Start of Entries shown
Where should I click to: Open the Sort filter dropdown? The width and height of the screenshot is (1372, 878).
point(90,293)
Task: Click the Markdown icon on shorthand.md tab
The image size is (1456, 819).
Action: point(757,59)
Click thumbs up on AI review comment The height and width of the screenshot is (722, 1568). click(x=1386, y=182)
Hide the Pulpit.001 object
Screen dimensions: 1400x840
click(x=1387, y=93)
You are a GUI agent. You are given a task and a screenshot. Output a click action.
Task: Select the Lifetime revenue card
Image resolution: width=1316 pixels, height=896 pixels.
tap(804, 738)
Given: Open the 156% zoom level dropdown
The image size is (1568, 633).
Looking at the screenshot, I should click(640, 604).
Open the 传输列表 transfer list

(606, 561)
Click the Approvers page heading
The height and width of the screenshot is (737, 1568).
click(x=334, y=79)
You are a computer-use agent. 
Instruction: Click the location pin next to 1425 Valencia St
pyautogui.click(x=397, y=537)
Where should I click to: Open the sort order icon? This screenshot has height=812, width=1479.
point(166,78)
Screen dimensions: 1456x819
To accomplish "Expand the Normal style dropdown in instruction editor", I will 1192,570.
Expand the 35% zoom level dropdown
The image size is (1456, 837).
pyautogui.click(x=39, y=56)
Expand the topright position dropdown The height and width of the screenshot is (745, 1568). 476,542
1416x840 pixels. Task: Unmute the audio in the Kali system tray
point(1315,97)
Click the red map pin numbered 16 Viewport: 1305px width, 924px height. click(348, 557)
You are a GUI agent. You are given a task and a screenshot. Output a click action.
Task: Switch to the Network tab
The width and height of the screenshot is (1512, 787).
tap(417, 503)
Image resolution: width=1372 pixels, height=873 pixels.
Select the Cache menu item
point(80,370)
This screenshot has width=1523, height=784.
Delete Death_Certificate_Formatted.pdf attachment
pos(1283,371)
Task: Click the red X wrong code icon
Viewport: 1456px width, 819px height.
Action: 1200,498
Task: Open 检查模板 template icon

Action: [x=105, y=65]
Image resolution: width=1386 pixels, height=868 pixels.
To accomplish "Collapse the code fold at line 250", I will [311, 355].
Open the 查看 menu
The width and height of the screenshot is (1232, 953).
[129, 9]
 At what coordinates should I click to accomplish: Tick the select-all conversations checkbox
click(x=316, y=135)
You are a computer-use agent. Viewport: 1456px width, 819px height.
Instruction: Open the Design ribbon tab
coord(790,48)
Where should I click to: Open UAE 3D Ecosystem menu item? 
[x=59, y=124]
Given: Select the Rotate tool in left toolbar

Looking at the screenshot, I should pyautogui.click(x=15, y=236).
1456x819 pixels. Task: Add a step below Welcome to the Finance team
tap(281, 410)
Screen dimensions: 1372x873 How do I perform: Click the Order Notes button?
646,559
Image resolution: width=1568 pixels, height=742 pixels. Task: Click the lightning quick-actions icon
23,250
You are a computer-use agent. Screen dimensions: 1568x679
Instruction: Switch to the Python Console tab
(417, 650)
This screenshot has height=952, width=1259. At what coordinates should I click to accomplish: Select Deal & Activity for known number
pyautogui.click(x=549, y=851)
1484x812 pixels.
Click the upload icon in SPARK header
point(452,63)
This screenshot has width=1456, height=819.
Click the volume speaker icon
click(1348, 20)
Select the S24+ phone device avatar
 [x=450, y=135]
End of Entries shown
### Task statement:
Only the line containing "Given: Select the Rotate tool in left toolbar" and the lines after it, up to and including the last line of the data, should appear in the answer, exactly as written.

### Answer below:
Given: Select the Rotate tool in left toolbar

Looking at the screenshot, I should pyautogui.click(x=15, y=236).
1456x819 pixels. Task: Add a step below Welcome to the Finance team
tap(281, 410)
Screen dimensions: 1372x873 How do I perform: Click the Order Notes button?
646,559
Image resolution: width=1568 pixels, height=742 pixels. Task: Click the lightning quick-actions icon
23,250
You are a computer-use agent. Screen dimensions: 1568x679
Instruction: Switch to the Python Console tab
(417, 650)
This screenshot has height=952, width=1259. At what coordinates should I click to accomplish: Select Deal & Activity for known number
pyautogui.click(x=549, y=851)
1484x812 pixels.
Click the upload icon in SPARK header
point(452,63)
This screenshot has width=1456, height=819.
Click the volume speaker icon
click(1348, 20)
Select the S24+ phone device avatar
 [x=450, y=135]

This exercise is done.